The Danger of Ghost Guns and What It Means for America



The possession of firearms is a controversial topic today in America, splitting the nation up. There are pro-gun advocates, who believe owning a gun is their natural right backed by the Second Amendment of the Constitution, and opponents to the possession of guns, who think guns should not be allowed to be possessed by citizens due to their lethal power. There are also those in between these two polarized sides, who accept the Second Amendment, but believe that safety measures should be administered for the purchase of guns.  


However, even with the presence of universal background checks for gun buying, horrifying mass-shootings still occur; some examples include the Orlando Nightclub Shooting of 2016, killing 49, the Sandy Hook Elementary School Shooting in 2012, killing 27 including 20 first graders, and the Marjory Stoneman Douglas High School shooting of 2018, killing 17.  Even though background checks have become increasingly strict over the years, deadly semi-automatic rifles were still placed into the hands of these bloody murderers.  


One mass-shooting, though, stands out from the rest. In 2017, Stephen Paddock opened fire on a crowd in a nightclub in Las Vegas, killing 59 people and injuring 413 by gunfire, and 869 in total.  In this senseless massacre, the perpetrator specially fitted several semi-automatic rifles with bump stocks, essentially making the semi-automatic guns fully automatic by replacing their preexisting standard stock and grip. Before this tragic event, bump stocks were completely legal in Nevada, were banned after the shooting . All of these guns, notably, had serial numbers.  

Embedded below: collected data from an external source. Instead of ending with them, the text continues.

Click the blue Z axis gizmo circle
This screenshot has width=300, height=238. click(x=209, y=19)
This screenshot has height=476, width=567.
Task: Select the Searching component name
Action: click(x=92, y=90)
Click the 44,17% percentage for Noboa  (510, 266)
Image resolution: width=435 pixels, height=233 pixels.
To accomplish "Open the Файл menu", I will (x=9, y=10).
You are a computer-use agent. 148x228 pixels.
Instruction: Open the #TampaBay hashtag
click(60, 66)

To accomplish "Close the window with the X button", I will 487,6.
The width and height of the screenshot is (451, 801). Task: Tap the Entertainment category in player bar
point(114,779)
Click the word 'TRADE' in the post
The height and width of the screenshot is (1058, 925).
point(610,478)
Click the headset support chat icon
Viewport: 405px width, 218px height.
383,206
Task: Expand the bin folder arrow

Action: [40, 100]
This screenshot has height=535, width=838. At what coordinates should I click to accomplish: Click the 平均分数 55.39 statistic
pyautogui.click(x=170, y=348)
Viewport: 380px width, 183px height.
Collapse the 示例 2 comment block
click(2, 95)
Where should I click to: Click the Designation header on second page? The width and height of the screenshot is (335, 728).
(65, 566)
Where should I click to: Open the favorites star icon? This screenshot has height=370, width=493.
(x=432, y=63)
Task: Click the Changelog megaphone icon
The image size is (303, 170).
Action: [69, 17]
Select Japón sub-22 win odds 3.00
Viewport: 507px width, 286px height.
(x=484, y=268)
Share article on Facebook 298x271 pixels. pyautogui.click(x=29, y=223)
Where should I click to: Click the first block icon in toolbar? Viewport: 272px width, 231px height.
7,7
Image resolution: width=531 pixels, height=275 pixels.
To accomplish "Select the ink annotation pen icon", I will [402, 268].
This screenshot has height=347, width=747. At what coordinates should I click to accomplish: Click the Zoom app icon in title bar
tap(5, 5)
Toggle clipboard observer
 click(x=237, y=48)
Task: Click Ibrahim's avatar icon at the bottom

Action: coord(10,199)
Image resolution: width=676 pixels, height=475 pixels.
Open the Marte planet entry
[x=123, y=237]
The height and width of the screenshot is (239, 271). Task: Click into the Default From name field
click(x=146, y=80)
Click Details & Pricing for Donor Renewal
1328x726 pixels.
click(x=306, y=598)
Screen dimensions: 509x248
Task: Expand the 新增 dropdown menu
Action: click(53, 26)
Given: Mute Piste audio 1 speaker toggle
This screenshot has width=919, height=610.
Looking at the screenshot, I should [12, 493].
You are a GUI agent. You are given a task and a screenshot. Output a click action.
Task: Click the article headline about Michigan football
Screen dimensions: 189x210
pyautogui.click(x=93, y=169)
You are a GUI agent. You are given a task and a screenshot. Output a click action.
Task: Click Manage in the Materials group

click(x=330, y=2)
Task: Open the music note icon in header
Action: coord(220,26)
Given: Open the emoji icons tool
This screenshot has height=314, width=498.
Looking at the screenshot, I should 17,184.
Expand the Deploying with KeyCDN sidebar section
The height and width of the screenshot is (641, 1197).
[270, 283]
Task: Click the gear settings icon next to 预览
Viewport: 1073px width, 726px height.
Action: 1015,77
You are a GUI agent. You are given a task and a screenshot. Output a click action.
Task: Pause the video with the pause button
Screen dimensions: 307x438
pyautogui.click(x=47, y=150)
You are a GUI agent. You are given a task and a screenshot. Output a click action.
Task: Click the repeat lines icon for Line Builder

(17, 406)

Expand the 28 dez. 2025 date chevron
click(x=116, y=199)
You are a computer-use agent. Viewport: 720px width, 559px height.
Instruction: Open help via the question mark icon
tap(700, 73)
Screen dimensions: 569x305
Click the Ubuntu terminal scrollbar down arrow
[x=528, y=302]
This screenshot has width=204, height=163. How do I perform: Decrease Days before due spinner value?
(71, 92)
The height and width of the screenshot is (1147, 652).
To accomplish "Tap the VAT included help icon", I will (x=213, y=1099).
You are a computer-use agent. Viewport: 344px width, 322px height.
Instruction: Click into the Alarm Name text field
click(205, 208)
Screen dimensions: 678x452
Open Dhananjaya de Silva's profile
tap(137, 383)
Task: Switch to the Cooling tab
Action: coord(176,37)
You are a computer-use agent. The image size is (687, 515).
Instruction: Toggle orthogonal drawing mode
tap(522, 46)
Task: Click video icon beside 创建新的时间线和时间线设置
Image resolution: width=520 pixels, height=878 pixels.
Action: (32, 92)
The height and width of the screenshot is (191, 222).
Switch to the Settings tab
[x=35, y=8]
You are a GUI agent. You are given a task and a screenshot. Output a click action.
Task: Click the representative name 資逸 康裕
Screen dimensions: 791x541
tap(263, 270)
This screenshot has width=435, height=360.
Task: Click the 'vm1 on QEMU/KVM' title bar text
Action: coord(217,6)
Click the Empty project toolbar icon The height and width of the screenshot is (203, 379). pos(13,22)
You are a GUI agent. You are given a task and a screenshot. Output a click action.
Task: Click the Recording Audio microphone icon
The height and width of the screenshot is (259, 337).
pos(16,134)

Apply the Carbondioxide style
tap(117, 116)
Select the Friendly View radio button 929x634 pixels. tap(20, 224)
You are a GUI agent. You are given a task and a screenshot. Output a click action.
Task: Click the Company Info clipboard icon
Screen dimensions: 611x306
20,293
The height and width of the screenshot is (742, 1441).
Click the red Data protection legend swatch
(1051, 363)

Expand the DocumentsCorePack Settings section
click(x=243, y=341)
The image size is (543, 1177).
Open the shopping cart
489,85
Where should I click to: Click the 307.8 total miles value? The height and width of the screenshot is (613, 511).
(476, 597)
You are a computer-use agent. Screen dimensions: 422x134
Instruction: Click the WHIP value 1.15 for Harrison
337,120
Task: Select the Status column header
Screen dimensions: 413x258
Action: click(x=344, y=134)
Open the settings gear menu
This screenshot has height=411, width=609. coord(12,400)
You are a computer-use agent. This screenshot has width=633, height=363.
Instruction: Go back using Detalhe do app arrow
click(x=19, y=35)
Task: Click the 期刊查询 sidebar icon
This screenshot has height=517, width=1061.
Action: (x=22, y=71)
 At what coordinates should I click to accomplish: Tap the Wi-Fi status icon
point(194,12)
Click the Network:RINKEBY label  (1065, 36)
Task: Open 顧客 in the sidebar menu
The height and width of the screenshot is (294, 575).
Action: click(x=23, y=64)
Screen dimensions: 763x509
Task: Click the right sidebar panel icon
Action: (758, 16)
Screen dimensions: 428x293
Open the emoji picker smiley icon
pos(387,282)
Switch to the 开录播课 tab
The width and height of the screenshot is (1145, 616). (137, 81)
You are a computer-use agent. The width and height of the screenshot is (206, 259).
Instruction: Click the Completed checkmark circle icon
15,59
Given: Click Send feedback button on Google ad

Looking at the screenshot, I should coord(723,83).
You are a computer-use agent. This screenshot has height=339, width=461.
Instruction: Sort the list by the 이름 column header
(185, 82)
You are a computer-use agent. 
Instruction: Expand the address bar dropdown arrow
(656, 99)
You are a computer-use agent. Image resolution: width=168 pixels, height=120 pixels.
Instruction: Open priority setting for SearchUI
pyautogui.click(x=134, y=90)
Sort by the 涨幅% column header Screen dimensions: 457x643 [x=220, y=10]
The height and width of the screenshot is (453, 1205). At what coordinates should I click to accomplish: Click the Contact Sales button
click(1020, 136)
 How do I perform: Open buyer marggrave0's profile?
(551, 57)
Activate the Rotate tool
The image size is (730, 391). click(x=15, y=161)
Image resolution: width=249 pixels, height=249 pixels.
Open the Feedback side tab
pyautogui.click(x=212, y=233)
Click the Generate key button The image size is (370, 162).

Improvised firearms, also known as ghost guns, are guns without serial numbers, meaning they can’t be traced by the US government. These guns happen to be completely legal, like the bump stock was in many states before the Las Vegas nightclub shooting. Anybody with enough money can simply order a gun online in separate parts, and all the parts of the gun will ship to one’s desired destination, with the sole task of needing to piece together the parts of the gun. And here’s the catch: you don’t need to go through a background check to get the gun; you simply purchase the gun parts online, and piece together the parts when they arrive. Nothing can legally prevent you from making and owning an improvised firearm according to the Gun Control Act of 1968.  


The reason this is true is because an improvised firearm is not considered to be a “true firearm” due to the fact that the receiver, the part that projects the bullet, is only 80% finished, meaning it is not fully functional. However, with a few basic tools, and possibly the help of a gunsmith, you can create a finished, fully functional receiver. Yet to the government the gun is still improvised, meaning you can still legally possess it without a serial number and without the government knowing. And your improvised gun, whether it is a Glock, or Ar-15, will shoot bullets just as lethally as a store-purchased gun would.  


This loophole in the legal system presents a significant threat to public safety, yet only one state has recognized it. So far, only the state of California has issued a law mandating all owners of improvised firearms to obtain a serial number for the gun, making it traceable by the government, thus, dissuading the owner of the gun from possibly committing a crime. This is far too similar to the situation with bump stocks, in which only a few states had banned bump stocks before the most deadly mass-shooting in American history. America must recognize this loophole with improvised firearms before another mindless massacre that could have been prevented occurs.